## DOCUMENT EXTRACT

The Austrian Financial Market Authority (FMA) welcomes the modernisation and simplification of capital market law achieved by the entry into force of the Listing Act. The objective of the Listing Act (Regulation (EU) 2024/2809) is to simplify access to public capital markets, especially for small and medium-sized enterprises (SMEs), while also reinforcing transparency and investor protection.
“A small enterprise – be it a start-up or a medium-sized family business – and an international group do not pose the same risk on the stock exchange,” remarked FMA Executive Director Mariana Kühnel. “Under the Listing Act the burden falls, where the risk is lower, both for the enterprise concerned as well as the supervisor. This makes the step towards the trading floor a realistic one for small and medium-sized enterprises.” FMA Executive Director Helmut Ettl emphasised: “Simplifications contribute towards the diversification of sources of funding, and make the capital market more accessible. At the same time, transparency and protection against insider trading and market manipulation remain essential for investor confidence – and we enforce this.”
Changes in Prospectus Law
The Listing Act simplifies requirements for prospectuses and tailors them to different issuers. SMEs above all profit from reduced disclosure requirements and simplified procedures, which in turn reduce the cost and time consumed for floating on exchanges – while continuing to guarantee investor protection by means of clear information requirements.
In transposing the Listing Act into Austrian law, the Capital Market Act (KMG) has also been amended: the threshold for the requirement to produce a prospectus increases to € 12 million. Public securities offerings are therefore not required to publish a prospectus – which is both a considerable simplification for SMEs and a plus in terms of financing options.

## DATA SUPPLIED
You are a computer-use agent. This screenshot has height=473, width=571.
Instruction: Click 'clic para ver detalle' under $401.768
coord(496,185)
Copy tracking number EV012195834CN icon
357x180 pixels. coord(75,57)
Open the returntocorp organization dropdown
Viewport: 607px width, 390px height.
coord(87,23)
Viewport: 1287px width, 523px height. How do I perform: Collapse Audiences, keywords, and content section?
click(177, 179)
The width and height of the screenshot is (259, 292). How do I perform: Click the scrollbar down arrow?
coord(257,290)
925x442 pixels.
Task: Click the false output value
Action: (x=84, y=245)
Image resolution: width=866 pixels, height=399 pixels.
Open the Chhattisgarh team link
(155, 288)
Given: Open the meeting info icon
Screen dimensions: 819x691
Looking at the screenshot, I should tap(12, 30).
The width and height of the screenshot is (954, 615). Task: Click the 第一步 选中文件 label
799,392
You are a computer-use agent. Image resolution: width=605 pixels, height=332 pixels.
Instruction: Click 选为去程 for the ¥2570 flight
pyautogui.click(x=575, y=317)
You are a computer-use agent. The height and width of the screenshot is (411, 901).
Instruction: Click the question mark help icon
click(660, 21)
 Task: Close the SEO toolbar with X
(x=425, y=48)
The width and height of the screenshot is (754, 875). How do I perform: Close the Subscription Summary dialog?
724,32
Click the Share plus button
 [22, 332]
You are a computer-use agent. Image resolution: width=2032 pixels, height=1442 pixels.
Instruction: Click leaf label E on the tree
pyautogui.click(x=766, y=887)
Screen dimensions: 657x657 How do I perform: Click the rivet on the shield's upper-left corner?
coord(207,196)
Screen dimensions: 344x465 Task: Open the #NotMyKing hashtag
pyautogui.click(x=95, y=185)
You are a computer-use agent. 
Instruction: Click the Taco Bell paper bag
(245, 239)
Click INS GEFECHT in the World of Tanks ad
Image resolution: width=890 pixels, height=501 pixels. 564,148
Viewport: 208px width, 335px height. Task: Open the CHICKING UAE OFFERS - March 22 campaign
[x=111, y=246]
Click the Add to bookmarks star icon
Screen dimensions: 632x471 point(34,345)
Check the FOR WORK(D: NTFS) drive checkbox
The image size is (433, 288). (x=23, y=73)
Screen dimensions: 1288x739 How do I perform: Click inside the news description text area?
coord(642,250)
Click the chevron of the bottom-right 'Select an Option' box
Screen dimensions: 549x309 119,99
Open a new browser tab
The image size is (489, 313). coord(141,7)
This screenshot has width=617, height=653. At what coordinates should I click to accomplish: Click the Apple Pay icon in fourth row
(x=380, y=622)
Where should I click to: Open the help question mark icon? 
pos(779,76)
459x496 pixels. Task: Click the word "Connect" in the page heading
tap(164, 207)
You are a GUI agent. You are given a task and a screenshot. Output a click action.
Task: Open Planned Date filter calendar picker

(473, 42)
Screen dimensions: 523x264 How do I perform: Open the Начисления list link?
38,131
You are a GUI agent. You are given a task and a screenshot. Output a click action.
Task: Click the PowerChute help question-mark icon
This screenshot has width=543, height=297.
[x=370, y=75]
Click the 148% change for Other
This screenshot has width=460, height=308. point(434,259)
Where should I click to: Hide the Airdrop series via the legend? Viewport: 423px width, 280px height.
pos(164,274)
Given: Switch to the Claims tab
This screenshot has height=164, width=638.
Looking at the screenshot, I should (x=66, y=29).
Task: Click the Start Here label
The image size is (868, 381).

## SHORT EXERCISE 1
Reproduce these rows exactly, beginning at the row that contains "Viewport: 1287px width, 523px" and stopping after the row that contains "Screen dimensions: 632x471 point(34,345)".
## SHORT EXERCISE 2
Extend the text on the Listing Act past its final sentence.

## ANSWER 1
Viewport: 1287px width, 523px height. How do I perform: Collapse Audiences, keywords, and content section?
click(177, 179)
The width and height of the screenshot is (259, 292). How do I perform: Click the scrollbar down arrow?
coord(257,290)
925x442 pixels.
Task: Click the false output value
Action: (x=84, y=245)
Image resolution: width=866 pixels, height=399 pixels.
Open the Chhattisgarh team link
(155, 288)
Given: Open the meeting info icon
Screen dimensions: 819x691
Looking at the screenshot, I should tap(12, 30).
The width and height of the screenshot is (954, 615). Task: Click the 第一步 选中文件 label
799,392
You are a computer-use agent. Image resolution: width=605 pixels, height=332 pixels.
Instruction: Click 选为去程 for the ¥2570 flight
pyautogui.click(x=575, y=317)
You are a computer-use agent. The height and width of the screenshot is (411, 901).
Instruction: Click the question mark help icon
click(660, 21)
 Task: Close the SEO toolbar with X
(x=425, y=48)
The width and height of the screenshot is (754, 875). How do I perform: Close the Subscription Summary dialog?
724,32
Click the Share plus button
 [22, 332]
You are a computer-use agent. Image resolution: width=2032 pixels, height=1442 pixels.
Instruction: Click leaf label E on the tree
pyautogui.click(x=766, y=887)
Screen dimensions: 657x657 How do I perform: Click the rivet on the shield's upper-left corner?
coord(207,196)
Screen dimensions: 344x465 Task: Open the #NotMyKing hashtag
pyautogui.click(x=95, y=185)
You are a computer-use agent. 
Instruction: Click the Taco Bell paper bag
(245, 239)
Click INS GEFECHT in the World of Tanks ad
Image resolution: width=890 pixels, height=501 pixels. 564,148
Viewport: 208px width, 335px height. Task: Open the CHICKING UAE OFFERS - March 22 campaign
[x=111, y=246]
Click the Add to bookmarks star icon
Screen dimensions: 632x471 point(34,345)

## ANSWER 2
Simplifications regarding the admission of shares
Although minimum market capitalisation remained unchanged at €1 million, both the requirement for the company to have existed for three years and the disclosure obligation regarding the last three annual financial statements are now waived. The necessary minimum level of free float is reduced from 25% to 10%. Alternatively, adequate diversification of shareholders also suffices.
In addition, operators of Multilateral Trading Facilities (MTFs) like Wiener Börse AG may allow a segment to be registered as a SME growth market.
Impact on the Market Abuse Regulation (MAR)
The Listing Act also redefines ad hoc reporting. Insider information is now required to be published generally after the end result (e.g. signing of a contract) has occurred in the case of protracted processes. Investors will therefore tend to be informed of price-sensitive events at a later stage.
Bans on market abuse remain unchanged: the ban on insider trading, on recommending or inciting such trading, and on the unlawful disclosure of inside information. Even in the case of protracted processes, inside information retains its status as inside information until it is published. The FMA continues to monitor compliance rigorously; breaches may result in penalties under administrative and penal law.
The FMA already published an edition of its “Let’s talk about supervision” series (in German only) a few months ago covering the changes brought about by the Listing Act, which can be downloaded from the FMA website.
Journalists may address further enquiries to
Boris Gröndahl (FMA Media Spokesperson)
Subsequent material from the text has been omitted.